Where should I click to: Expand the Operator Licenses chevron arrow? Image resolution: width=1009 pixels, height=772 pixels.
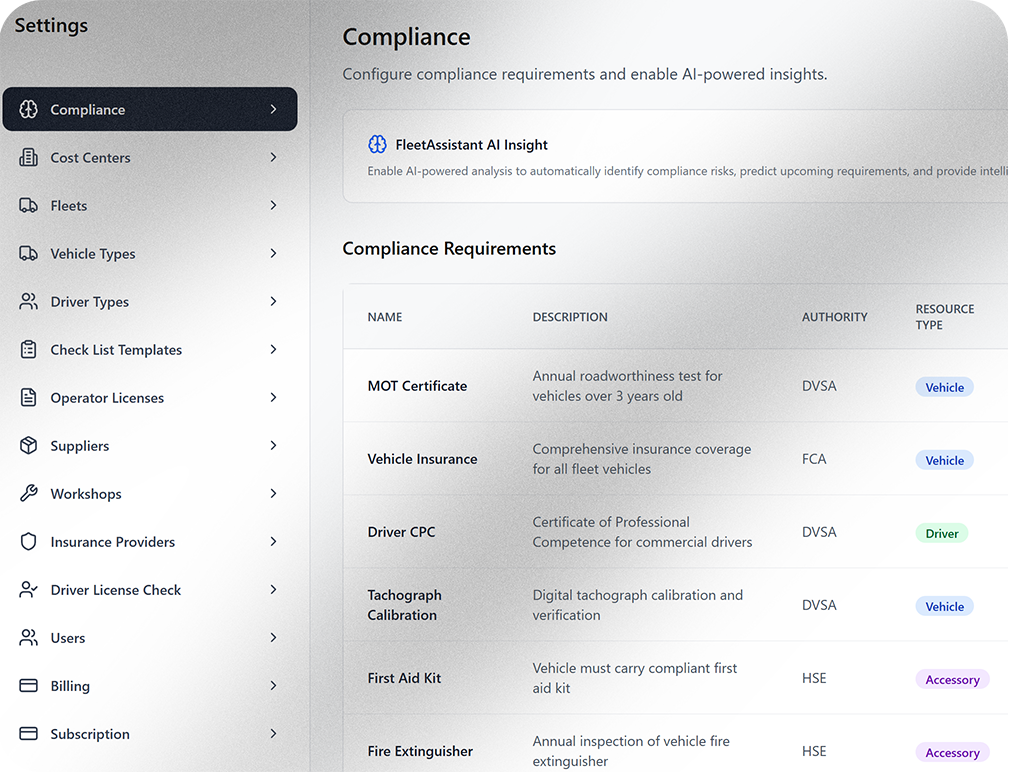273,398
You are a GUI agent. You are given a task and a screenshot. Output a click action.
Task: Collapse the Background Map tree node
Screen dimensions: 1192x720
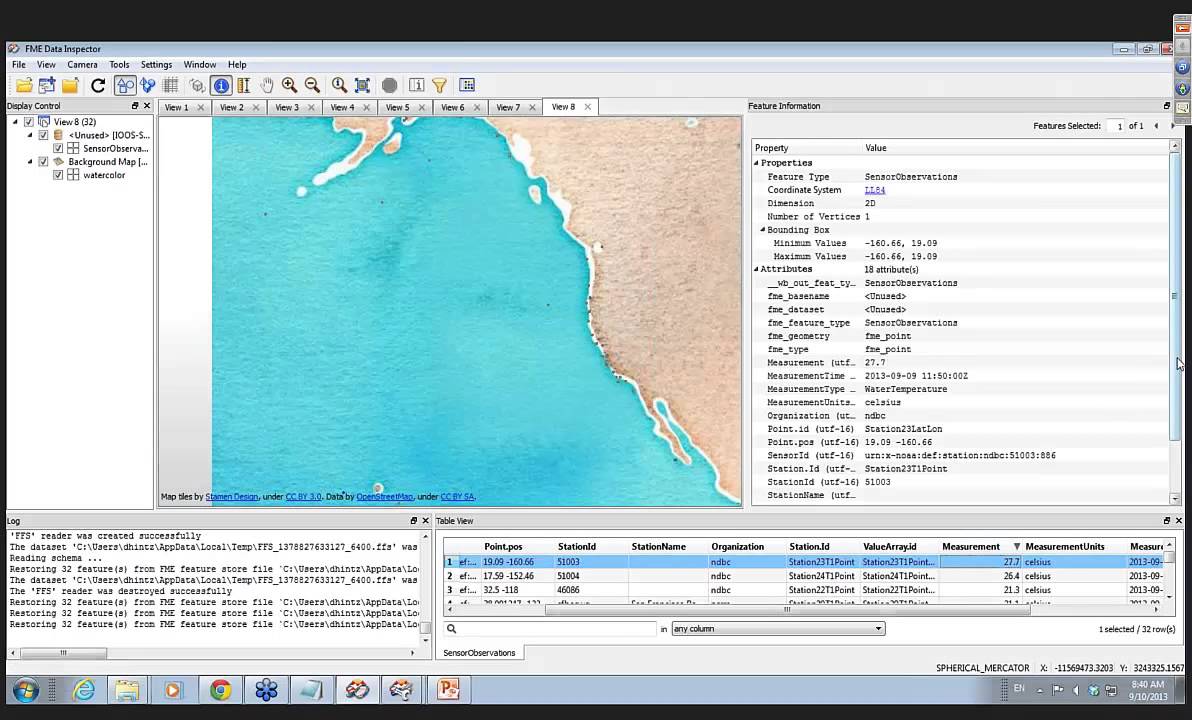point(30,162)
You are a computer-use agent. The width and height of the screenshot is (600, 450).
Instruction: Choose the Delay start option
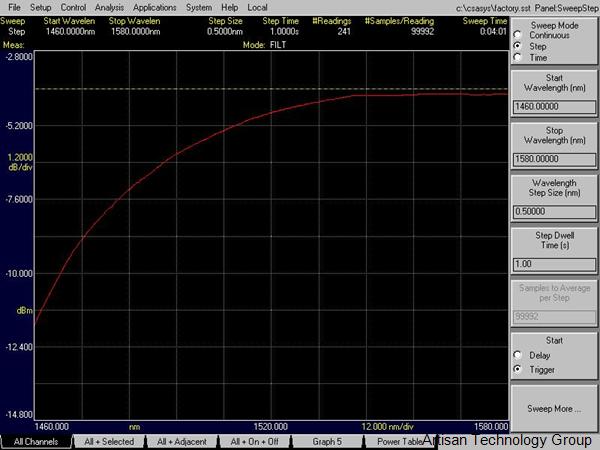(x=517, y=355)
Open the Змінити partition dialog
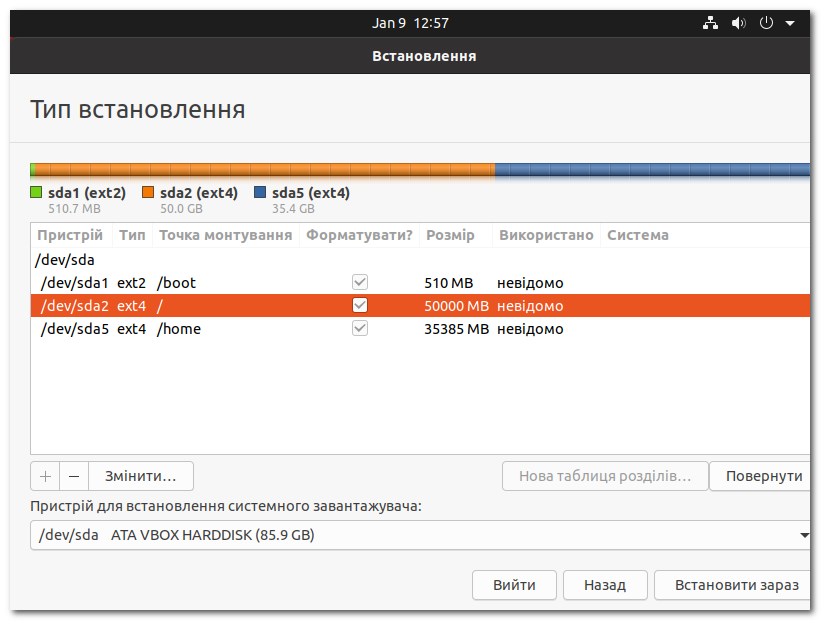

What needs to be done »
Would you print all of the entries exactly, omitting any image?

Completed exercise »
Where should I click to: Expand the Operator Licenses chevron arrow? Image resolution: width=1009 pixels, height=772 pixels.
273,398
You are a GUI agent. You are given a task and a screenshot. Output a click action.
Task: Collapse the Background Map tree node
Screen dimensions: 1192x720
point(30,162)
You are a computer-use agent. The width and height of the screenshot is (600, 450).
Instruction: Choose the Delay start option
(x=517, y=355)
Open the Змінити partition dialog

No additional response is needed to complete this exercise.